§ AUFGABEN:
A. Schreiben Sie aus der Beschreibung zur Erdbebenwarte den Abschnitt nieder, der mit "Beschreibung" beginnt und sich bis einschließlich "mit sich bringt." erstreckt.
B. Übertragen Sie folgenden Satz aus der Beschreibung zur Erdbebenwarte ins Englische: "Seine einzigen Nachbarn in der einsam gelegenen Erdbebenwarte sind das Verwalterehepaar Konrad und Charlotte."
C. Führen Sie die Beschreibung zur Erdbebenwarte auf dem Kleinen Feldberg im Anschluss an ihren letzten Satz weiter.

───── SEITE ─────

Beschreibung
Auf dem Kleinen Feldberg im Taunus überwacht der 82-jährige Geologe Luis den Seismographen und wertet die Daten aus. Seine einzigen Nachbarn in der einsam gelegenen Erdbebenwarte sind das Verwalterehepaar Konrad und Charlotte. Mit deren Sohn Lorenz verbindet Luis eine tiefe Freundschaft, aber Lorenz will raus aus dem ewigen Nebel des Feldbergs. Als nach einem Beben im Rheinland eine verängstigte junge Frau in der Station anruft und Lorenz um Hilfe bittet, verliebt er sich in ihre Stimme. Noch in derselben Nacht fährt er zu ihr und beginnt eine Verwicklung, die fatale Folgen mit sich bringt.

───── GESPEICHERTE DATEN ─────

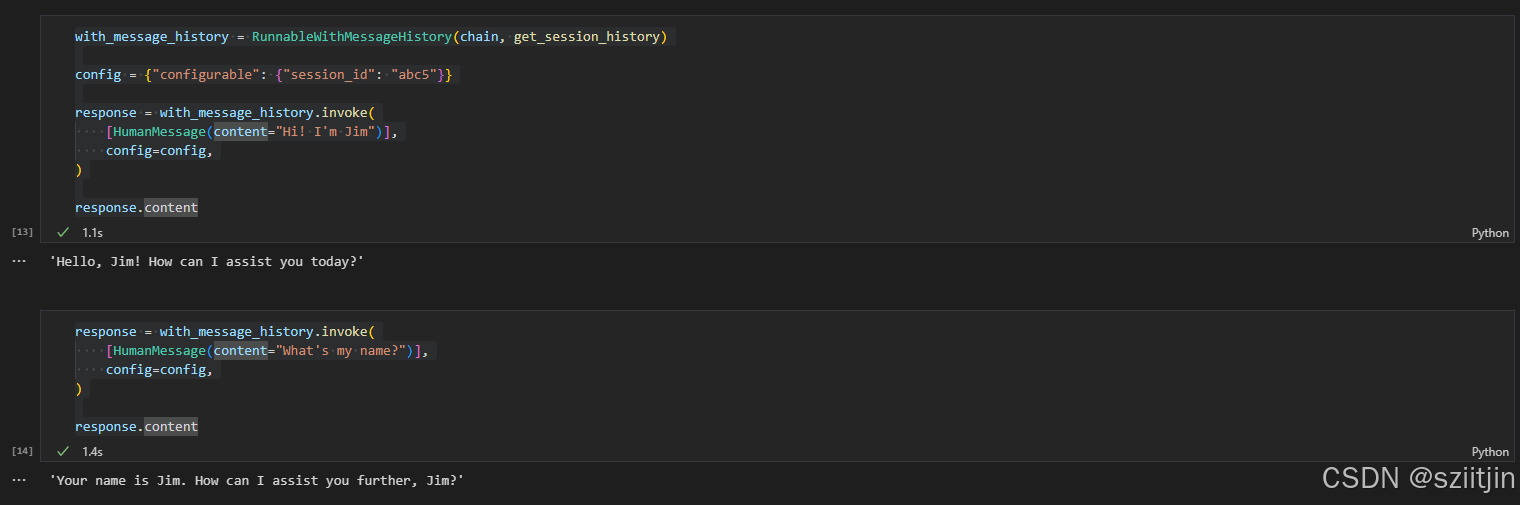Click the execution count [13] label
1520x505 pixels.
click(22, 232)
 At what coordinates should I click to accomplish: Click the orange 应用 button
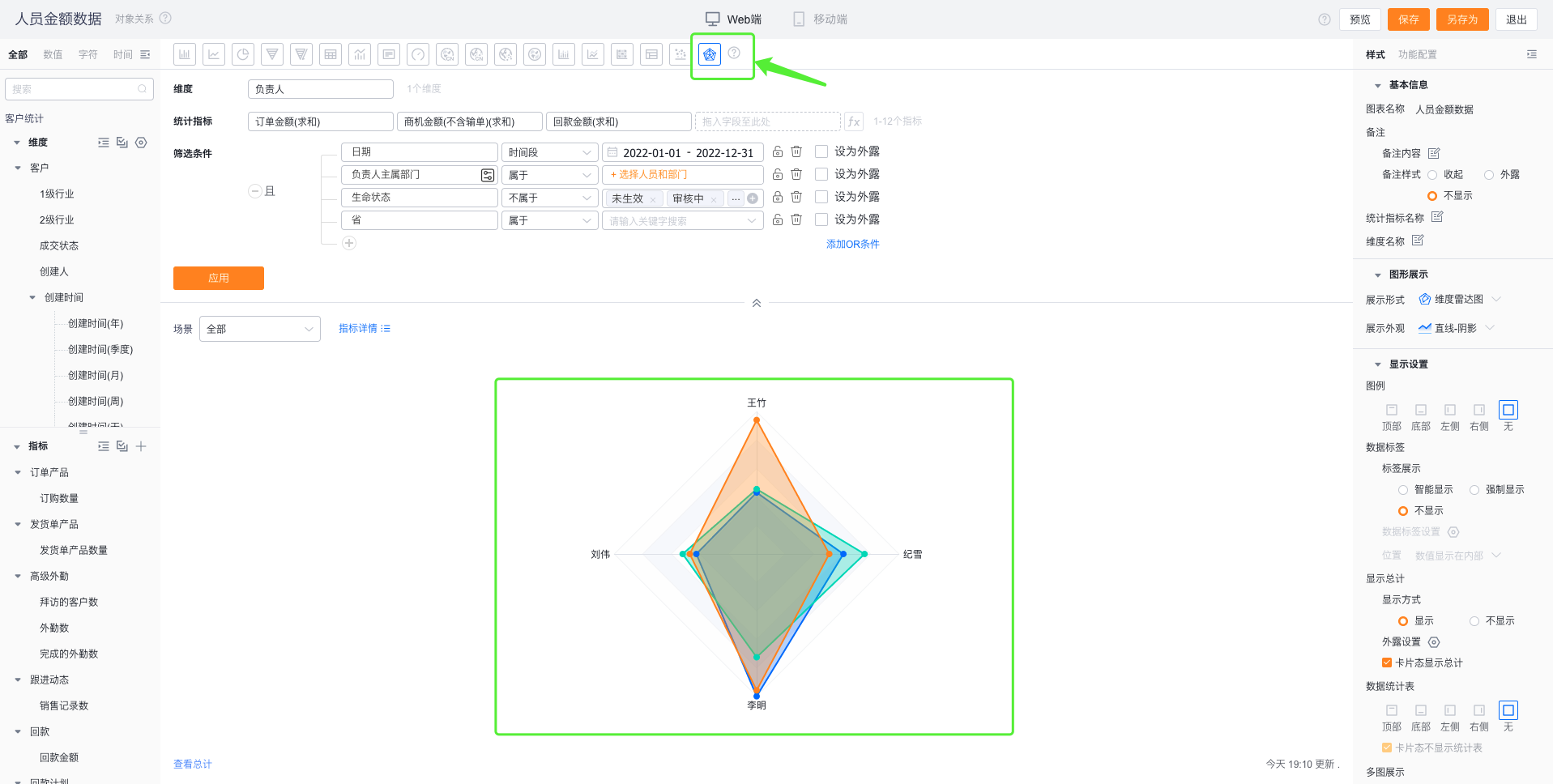219,278

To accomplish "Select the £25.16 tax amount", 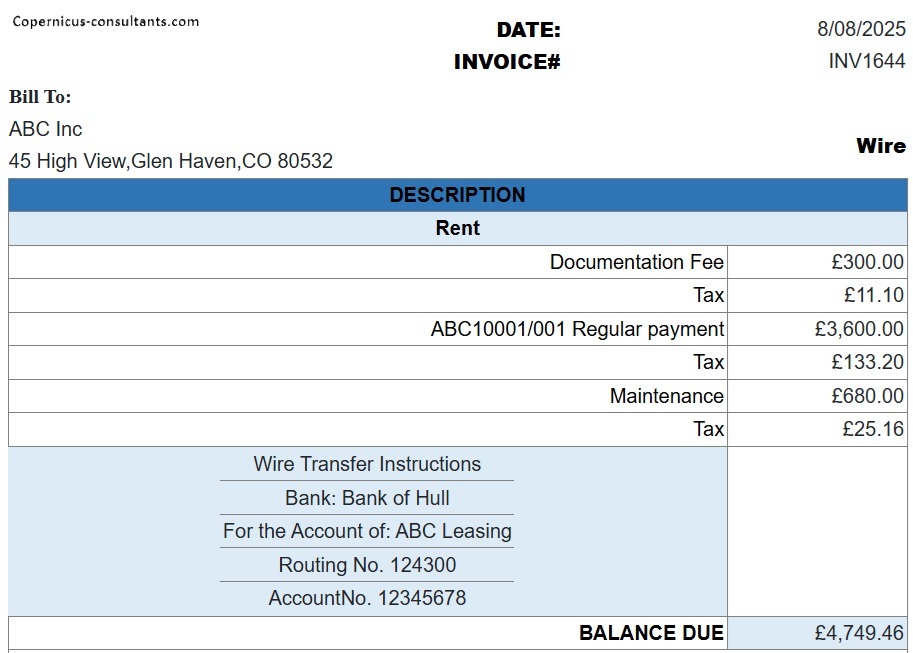I will pyautogui.click(x=873, y=429).
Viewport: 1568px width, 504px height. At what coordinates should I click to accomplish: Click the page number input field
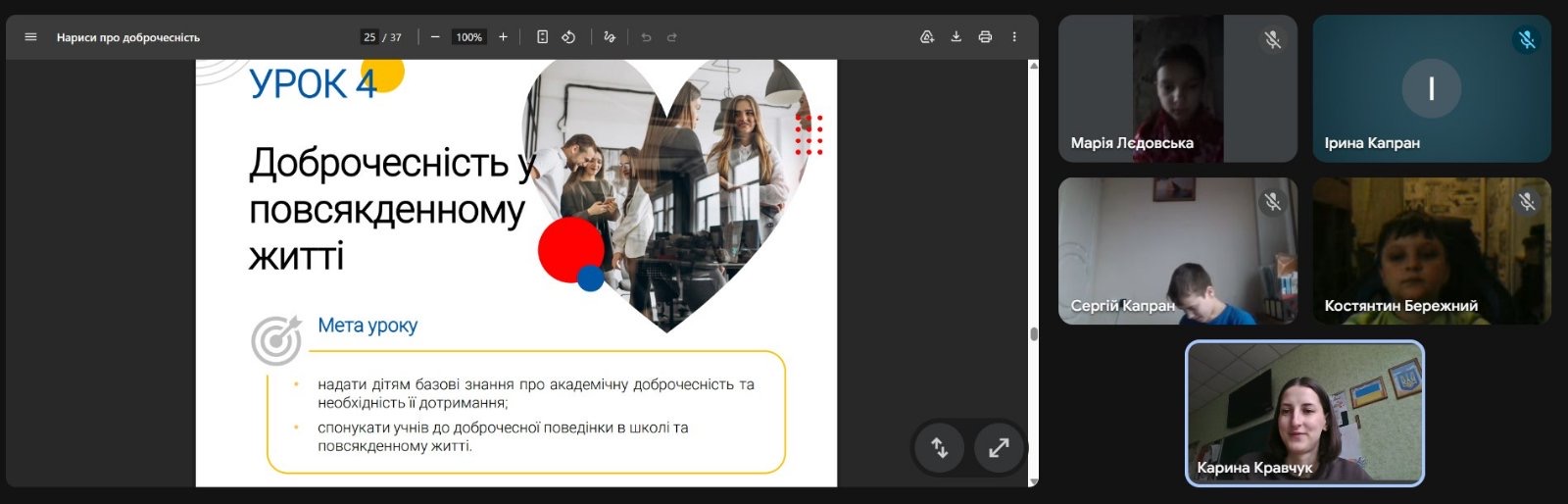coord(369,37)
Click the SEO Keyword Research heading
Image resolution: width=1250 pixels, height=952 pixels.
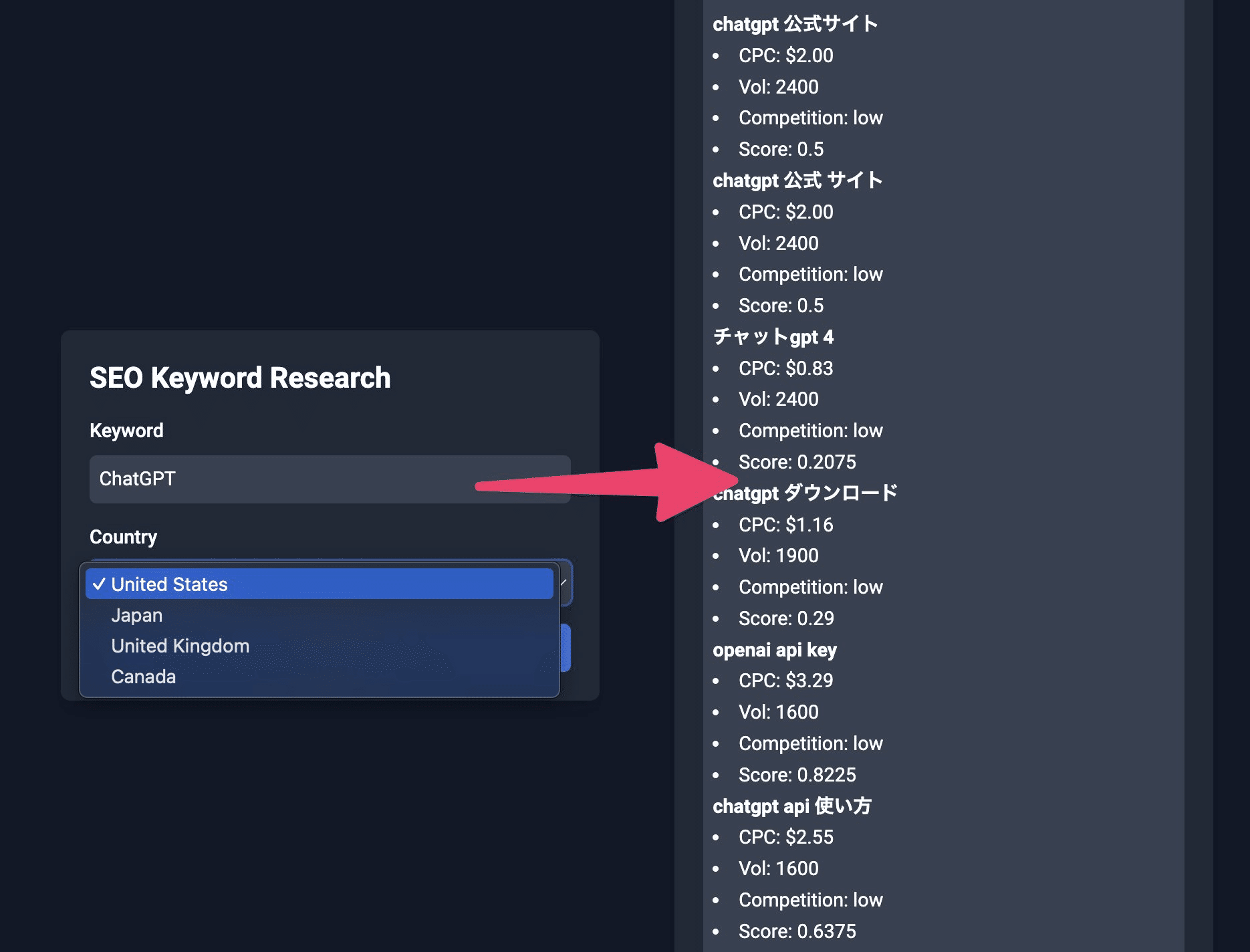pyautogui.click(x=240, y=378)
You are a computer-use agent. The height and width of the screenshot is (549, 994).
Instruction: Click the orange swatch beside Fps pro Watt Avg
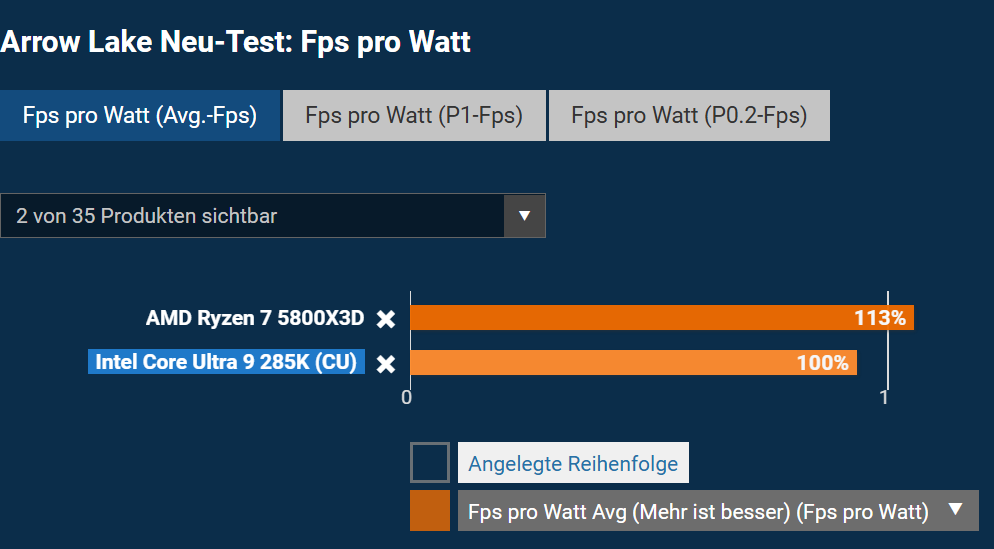[430, 510]
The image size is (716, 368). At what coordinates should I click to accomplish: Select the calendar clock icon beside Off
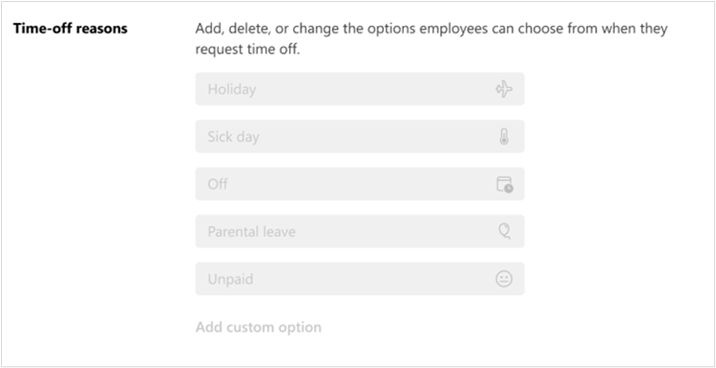(504, 184)
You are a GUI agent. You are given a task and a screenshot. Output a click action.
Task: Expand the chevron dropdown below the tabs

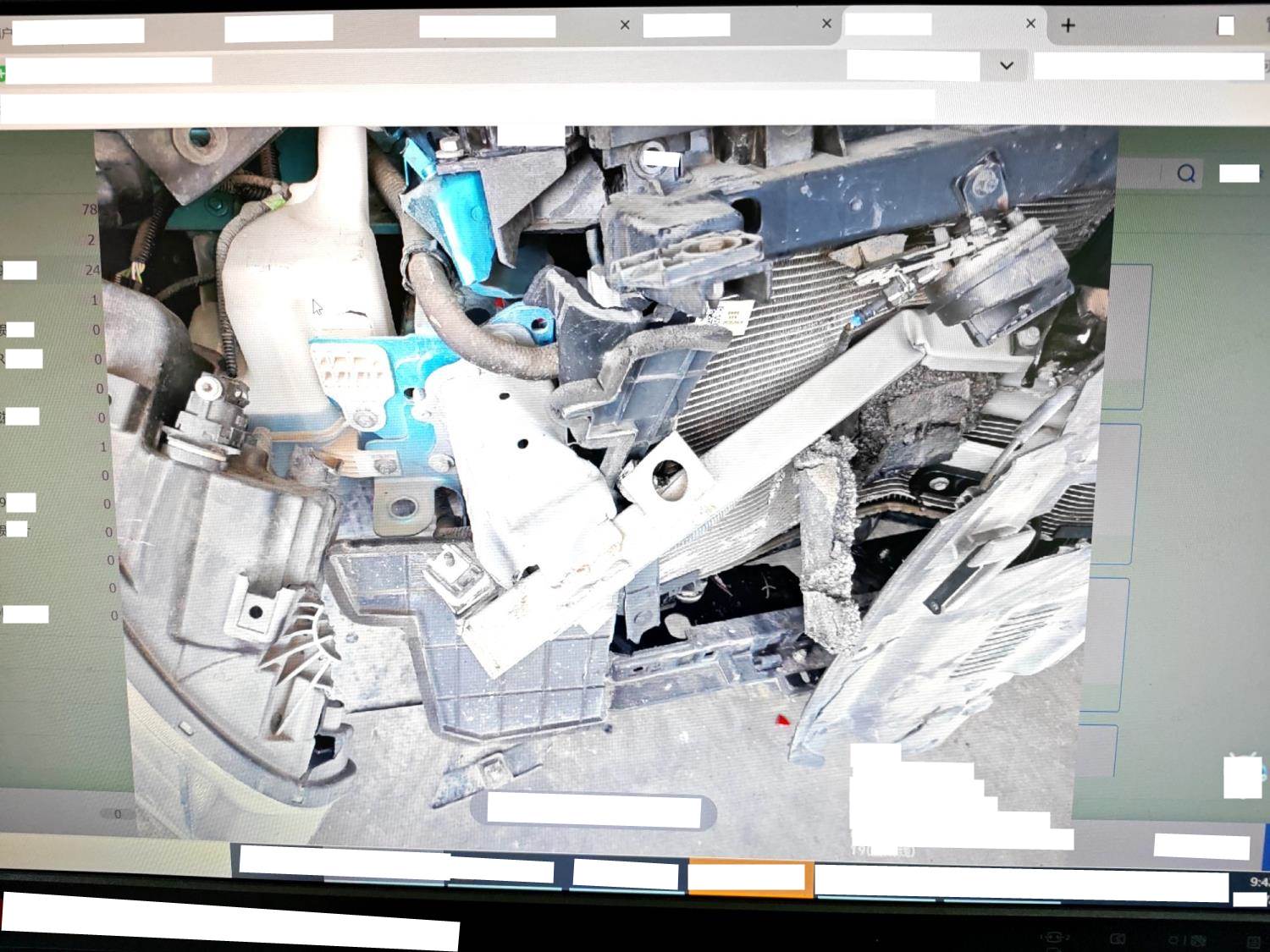point(1006,66)
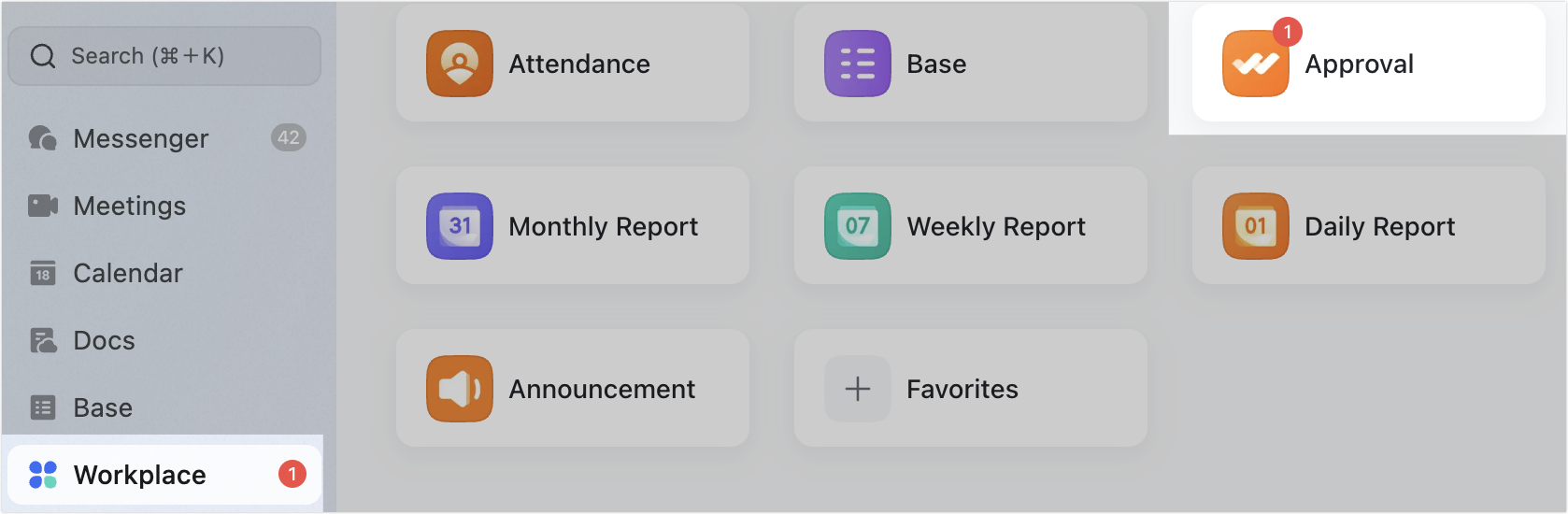Click the Search field

164,56
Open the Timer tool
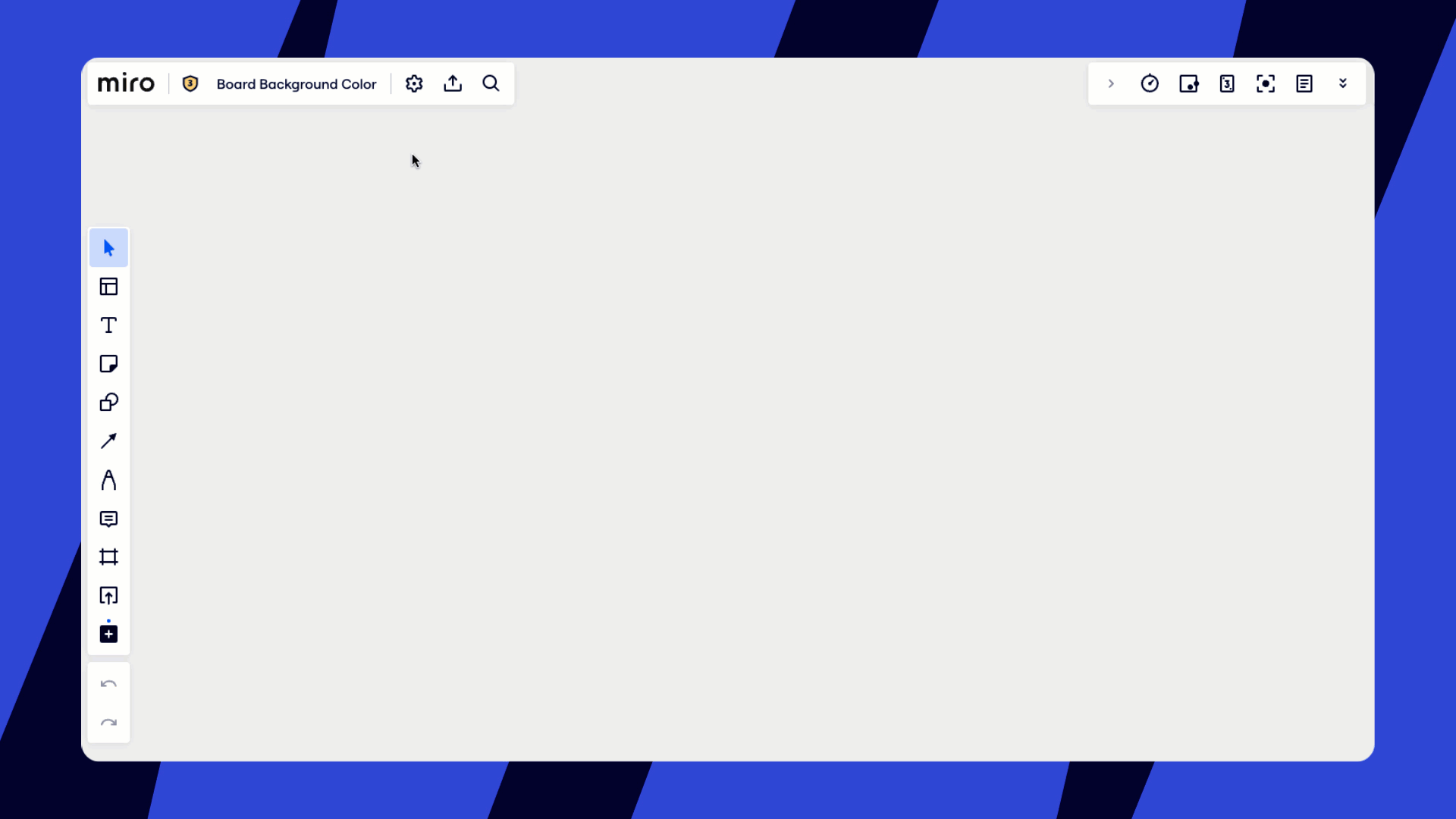The width and height of the screenshot is (1456, 819). pos(1150,83)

─────

§ ANTWORTEN:
A.
Beschreibung
Auf dem Kleinen Feldberg im Taunus überwacht der 82-jährige Geologe Luis den Seismographen und wertet die Daten aus. Seine einzigen Nachbarn in der einsam gelegenen Erdbebenwarte sind das Verwalterehepaar Konrad und Charlotte. Mit deren Sohn Lorenz verbindet Luis eine tiefe Freundschaft, aber Lorenz will raus aus dem ewigen Nebel des Feldbergs. Als nach einem Beben im Rheinland eine verängstigte junge Frau in der Station anruft und Lorenz um Hilfe bittet, verliebt er sich in ihre Stimme. Noch in derselben Nacht fährt er zu ihr und beginnt eine Verwicklung, die fatale Folgen mit sich bringt.

B. His only neighbors at the remote earthquake observatory are the caretaker couple Konrad and Charlotte.

C.
Autorenportrait
Dirk Kurbjuweit, 1962 in Wiesbaden geboren, war von 1990 bis 1999 Redakteur bei der ZEIT, dann beim Nachrichtenmagazin Der Spiegel als Reporter, stellvertretender Leiter des Hauptstadtbüros, politischer und heute stellvertretender Chefredakteur. Wichtigste Preise: Egon-Erwin-Kisch-Preis (1998 und 2002), Medienpreis des Deutschen Bundestags (2009), Roman-Herzog-Medienpreis (2011), Deutscher Reporterpreis (2012). Mehrere seiner Romane wurden fürs Kino verfilmt und für die Bühne dramatisiert. Bei Hanser zuletzt erschienen: Alternativlos (Merkel, die Deutschen und das Ende der Politik, 2014) und Die Freiheit der Emma Herwegh (Roman, 2017).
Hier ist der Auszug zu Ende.